Why is this important? It’s not nice to learn from an article in The Washington Post (July 28, 2005) that your defibrillator or pacemaker was one of those, which—if the special glue that held its case together melts at body temperature—the pacemaker quits! Charlotte Frederick of Broadway, Virginia, read it in the newspaper. She then received a letter from Guidant of July 18, 2005, which identified her Guidant pacemaker model number as one of the faulty pacemakers. She called her heart specialist the next hour, “What do I do now?” Her cardiac specialist replied that he would install a new pacemaker the following week for free, and all she needed to do was be present.

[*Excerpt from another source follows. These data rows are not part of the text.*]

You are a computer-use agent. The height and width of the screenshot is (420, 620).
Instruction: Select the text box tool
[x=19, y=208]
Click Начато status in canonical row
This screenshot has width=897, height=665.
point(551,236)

The manner of notification gave her pause, “Do I want another pacemaker from Guidant?” she asked. The answer was moot. Guidant was swiftly purchased by another medical device company (Boston Scientific), and Mrs. Frederick opted to wait until her pacemaker’s battery was 80% used before getting a new pacemaker two years later. She maintained that she was still surprised that an uncertain technology was allowed to be inserted in her body and she wanted to know what the failure rate was. How was she to know whether the next pacemaker would be any good? At her advanced age, she still didn’t want to be a guinea pig. She said, “It’s kind of like living with a time bomb in your body, but I guess this is what we do now.” (Source: Mrs. Frederick’s daughter, phone interview 2/23/11).

Eighty of the 113 different medical technology devices recalled during the study period of from 2005-2009 were cleared through the 510(k) abbreviated approval process by the FDA. Cardiac devices were the largest group—at 35 percent—and two-thirds of those were cleared by the abbreviated approval process.

The FDA proposed changes which would tighten its approval process of medical devices, but under pressure from the device industry and its lobby AdvaMed, they seem to have backed away from the challenge. AdvaMed represented by Stephen Ubl, have taken the position that “making radical changes to the [510(k)] program in light of "remarkably low recall rates" would "harm patient access to medical technology."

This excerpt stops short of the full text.